Did You Know?
"Soyuz" means "union."
There is a maximum height to fly on the Soyuz Capsule. You must be under six feet three inches tall to fit safely. The Canadian Space Agency (CSA)'s tallest astronaut, Jeremy Hansen, just barely fits the Soyuz!
A passenger (or space tourist) sometimes flies in the third seat of the Soyuz. However, that person is required to complete primary Soyuz training, which takes nearly a year.
Docking and undocking maneuvers are usually automatic, but the crew is trained to perform them manually.
Seat-liner contours are custom-molded for each crewmember. They provide maximum comfort during ascent and descent phases while reducing the risk of injury. Shock absorbers underneath each seat help soften the impact of landing.
The Soyuz spacecraft is built by the Russian company OAO RSC Energia.
Each Soyuz spacecraft is designed for only one flight. They can never be reused.

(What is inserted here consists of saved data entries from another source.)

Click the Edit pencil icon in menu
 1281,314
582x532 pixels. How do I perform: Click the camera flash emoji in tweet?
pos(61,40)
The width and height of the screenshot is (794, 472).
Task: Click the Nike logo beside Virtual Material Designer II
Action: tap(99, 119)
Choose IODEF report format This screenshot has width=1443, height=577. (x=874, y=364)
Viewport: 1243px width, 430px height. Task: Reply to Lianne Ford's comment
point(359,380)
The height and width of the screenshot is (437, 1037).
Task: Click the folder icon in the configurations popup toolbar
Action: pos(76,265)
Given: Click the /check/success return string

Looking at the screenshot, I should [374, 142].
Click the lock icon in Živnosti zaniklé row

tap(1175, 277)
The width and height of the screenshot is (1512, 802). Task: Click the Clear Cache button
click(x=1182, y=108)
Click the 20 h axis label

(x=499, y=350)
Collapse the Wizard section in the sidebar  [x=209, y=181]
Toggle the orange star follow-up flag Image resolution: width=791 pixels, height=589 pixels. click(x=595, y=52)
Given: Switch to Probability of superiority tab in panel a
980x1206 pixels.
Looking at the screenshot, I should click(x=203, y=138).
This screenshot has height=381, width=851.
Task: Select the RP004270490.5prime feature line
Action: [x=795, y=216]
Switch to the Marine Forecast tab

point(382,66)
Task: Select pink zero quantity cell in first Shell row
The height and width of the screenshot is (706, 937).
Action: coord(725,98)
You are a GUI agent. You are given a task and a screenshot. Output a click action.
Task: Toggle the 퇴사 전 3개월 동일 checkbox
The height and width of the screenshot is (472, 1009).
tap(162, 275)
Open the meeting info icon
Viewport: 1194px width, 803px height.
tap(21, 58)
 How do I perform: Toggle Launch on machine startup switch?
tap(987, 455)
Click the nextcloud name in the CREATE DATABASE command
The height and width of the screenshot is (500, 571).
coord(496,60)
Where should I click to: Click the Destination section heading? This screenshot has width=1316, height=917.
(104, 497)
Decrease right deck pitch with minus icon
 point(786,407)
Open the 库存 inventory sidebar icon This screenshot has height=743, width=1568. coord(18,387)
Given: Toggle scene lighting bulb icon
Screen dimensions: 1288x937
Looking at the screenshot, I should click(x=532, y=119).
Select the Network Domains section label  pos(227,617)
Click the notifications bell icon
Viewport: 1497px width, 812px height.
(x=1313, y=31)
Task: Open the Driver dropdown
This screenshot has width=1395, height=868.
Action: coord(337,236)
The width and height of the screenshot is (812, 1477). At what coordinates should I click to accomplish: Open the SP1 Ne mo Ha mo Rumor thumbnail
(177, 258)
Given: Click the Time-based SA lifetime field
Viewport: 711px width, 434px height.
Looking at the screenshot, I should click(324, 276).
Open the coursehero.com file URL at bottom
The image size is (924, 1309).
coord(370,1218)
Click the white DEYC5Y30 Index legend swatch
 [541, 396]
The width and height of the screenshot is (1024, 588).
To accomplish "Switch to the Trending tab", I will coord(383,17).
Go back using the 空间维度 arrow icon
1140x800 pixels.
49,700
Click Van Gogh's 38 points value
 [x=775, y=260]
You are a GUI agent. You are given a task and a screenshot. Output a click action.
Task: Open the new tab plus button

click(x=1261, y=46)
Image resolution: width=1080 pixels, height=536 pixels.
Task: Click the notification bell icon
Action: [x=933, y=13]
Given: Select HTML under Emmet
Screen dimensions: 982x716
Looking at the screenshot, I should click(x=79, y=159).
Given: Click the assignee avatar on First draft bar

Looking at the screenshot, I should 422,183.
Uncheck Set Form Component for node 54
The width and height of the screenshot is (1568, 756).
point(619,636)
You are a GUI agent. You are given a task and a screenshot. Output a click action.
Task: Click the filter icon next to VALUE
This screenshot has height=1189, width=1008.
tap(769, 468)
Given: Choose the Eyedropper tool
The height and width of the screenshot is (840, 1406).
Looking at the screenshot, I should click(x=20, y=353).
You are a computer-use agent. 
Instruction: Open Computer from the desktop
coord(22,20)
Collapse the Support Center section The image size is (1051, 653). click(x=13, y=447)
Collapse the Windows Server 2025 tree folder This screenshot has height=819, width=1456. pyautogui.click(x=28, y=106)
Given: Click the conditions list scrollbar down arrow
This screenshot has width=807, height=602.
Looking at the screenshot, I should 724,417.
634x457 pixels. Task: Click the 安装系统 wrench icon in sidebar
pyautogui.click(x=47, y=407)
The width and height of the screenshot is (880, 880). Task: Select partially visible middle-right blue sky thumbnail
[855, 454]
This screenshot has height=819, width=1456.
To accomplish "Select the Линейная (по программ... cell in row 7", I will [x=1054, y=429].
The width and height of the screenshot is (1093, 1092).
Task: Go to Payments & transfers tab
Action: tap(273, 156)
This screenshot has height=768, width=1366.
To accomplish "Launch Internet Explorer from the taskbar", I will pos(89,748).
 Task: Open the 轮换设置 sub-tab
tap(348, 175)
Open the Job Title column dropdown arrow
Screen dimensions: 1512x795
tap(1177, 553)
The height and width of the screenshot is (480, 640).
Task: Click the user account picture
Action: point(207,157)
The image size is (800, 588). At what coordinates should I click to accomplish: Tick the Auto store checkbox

The Sokol suit is a pressure suit that the astronauts wear inside the Soyuz during launch and landing. "Sokol" is Russian for "falcon."
The current Soyuz spacecraft is a TMA-M, which has been in use since October 2010. The chief difference between the TMA-M and its predecessor, the TMA, is that it has been upgraded with a slew of interior digital components. Chris Hadfield was the first Canadian astronaut to fly on a Soyuz TMA-M.
- David Saint-Jacques will fly aboard a Soyuz to the International Space Station in November 2018 for Expedition 58/59.